Upshur Appraisal District Board approves budget, despite pay raise controversy
Published 9:22 pm Monday, June 10, 2013
BY PHILLIP WILLIAMS
Special Correspondent
GILMER — The Upshur County Appraisal District’s Board of Directors voted 3-1 Monday to propose a $790,755 budget, which provides a controversial 5 percent pay raise for district employees — and which is subject to approval by a certain number of the county’s taxing entities.
All four Upshur County commissioners attended a public hearing on the 2014 budget Monday before the board meeting at which it was approved. After the gatherings ended, three expressed unhappiness to the Tyler Morning Telegraph with the decision. The county government finances more than one-fourth of district’s budget.
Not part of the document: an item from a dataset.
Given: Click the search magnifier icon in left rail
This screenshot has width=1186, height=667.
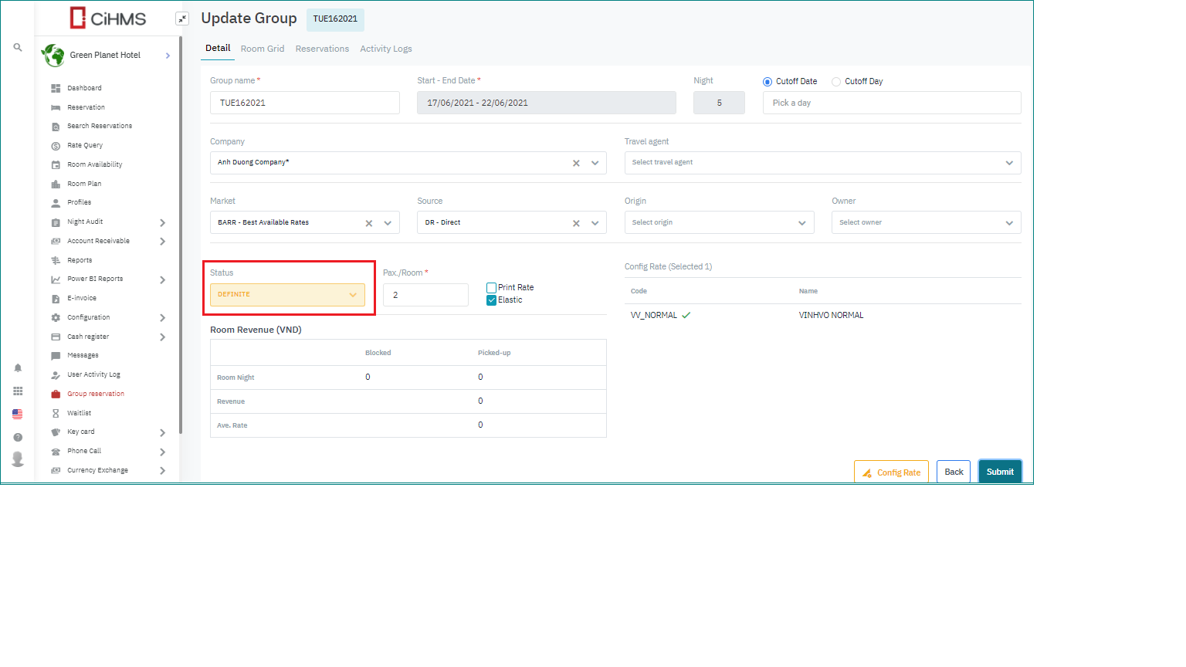Looking at the screenshot, I should tap(18, 48).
Last week, Precinct 3 Commissioner Frank Berka and Precinct 2 Commissioner Cole Hefner expressed opposition to the proposed pay raise on grounds that the county had recently suffered a major budget shortfall, and that county employees have received no pay increase in nearly seven years. Precinct 4 Commissioner Mike Spencer joined them Monday in objecting to the hike.
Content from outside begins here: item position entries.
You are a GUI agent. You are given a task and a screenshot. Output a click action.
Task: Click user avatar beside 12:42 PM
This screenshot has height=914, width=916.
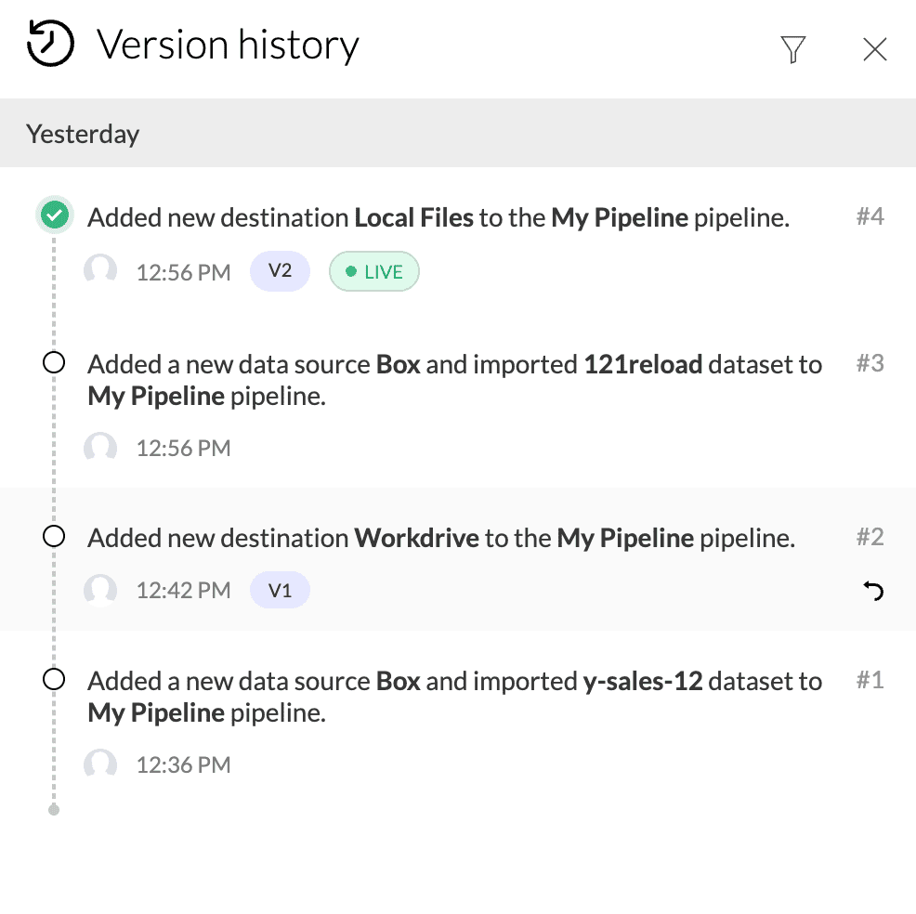click(100, 589)
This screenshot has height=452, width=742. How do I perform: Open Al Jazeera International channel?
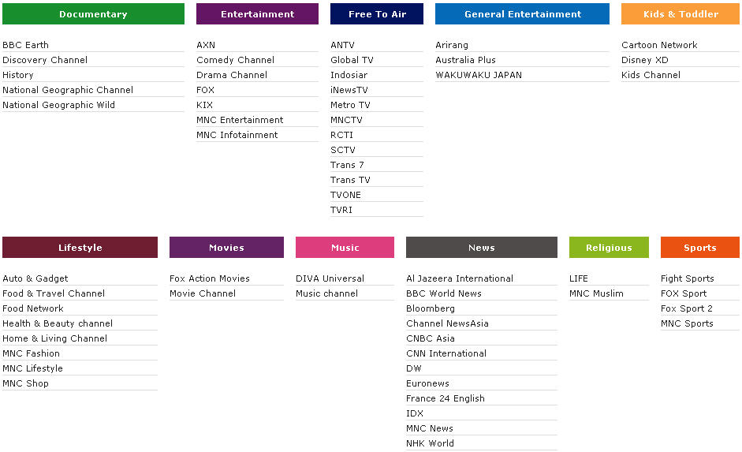[460, 278]
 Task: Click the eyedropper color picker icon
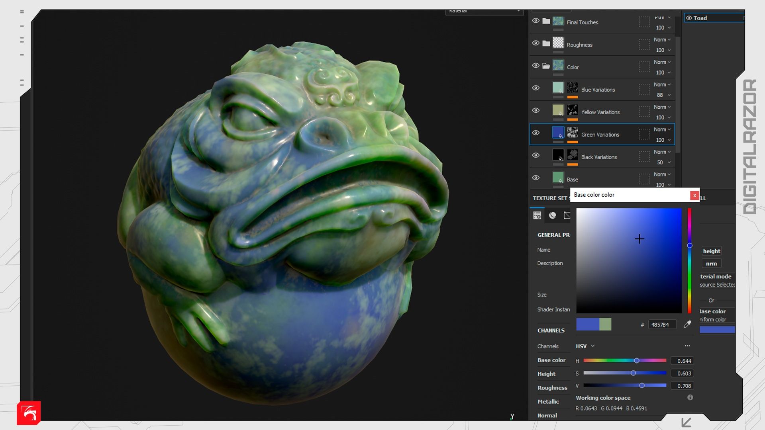pyautogui.click(x=687, y=324)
Appraisal board Chairman David Clay told more than 15 persons attending the hearing that his entity competes with other appraisal districts for appraisers, and “we want to keep our employees” because training a new appraiser to come in costs $10,000.
Clay said the board didn’t want appraisers to be “discouraged by working for us.”
Chief Appraiser Sarah Curtis also defended the proposed hikes, saying the district is “not up to average” in paying employees, compared with comparable counties’ appraisal districts. She also said the district had returned more than $146,000 in leftover budget to its supporting taxing entities during the past four years.
Meantime, Mrs. Curtis said the proposed raises constituted $18,000, about $4,000 of which would come from the county government. The district’s overall proposed budget is about $38,000 higher than the current budget.
Concerning the proposed pay hikes, “My people work every day to earn them,” the chief appraiser asserted. After detailing how county employees have more insurance and retirement benefits than district employees, she also said the proposed 5 percent raise would still not result in “touching the difference in benefits.”
When one man complained about everyone getting the same percentage of raise regardless of their work performance, Mrs. Curtis said employee evaluations performed each December determine whether workers will get their full increase. She said not everyone does.
After hearing a smattering of protest from citizens during the public hearing, directors Clay, Darrell McKnight and Peter John Sullivan voted to approve the proposed budget, while Jared Maddox opposed it. (Maddox declined comment after the meeting on his vote). Board member Conrad Coppedge, who attended the public hearing, left before the actual board meeting.
At the board meeting, Mrs. Curtis said 17 of the 19 taxing entities in the county finance the district, and that if at least nine of those 17 pass resolutions vetoing the proposed budget, the district must refigure it.
Hefner said he planned to vote against the proposed budget when the Upshur County Commissioners Court considers it Friday.
Berka, meanwhile, said he is “adamantly against” the proposal, and Spencer said, “I hate to see the appraisal district take money from the county when the county cannot afford raises for its own people.”
“The appraisal district works for the government, and the commissioner works for the citizens,” Spencer added.
With almost all other governmental entities in Upshur County paying far less of the district budget than the county commissioners court, Berka predicted the “payroll increase will come because those other taxing entities will be asleep at the wheel.”
At the board meeting, Berka asked the history of raises for district employees, and Mrs. Curtis said they had received hikes both last year (for the current year) and probably for the years 2009, 2010, and 2011— but not for 2012.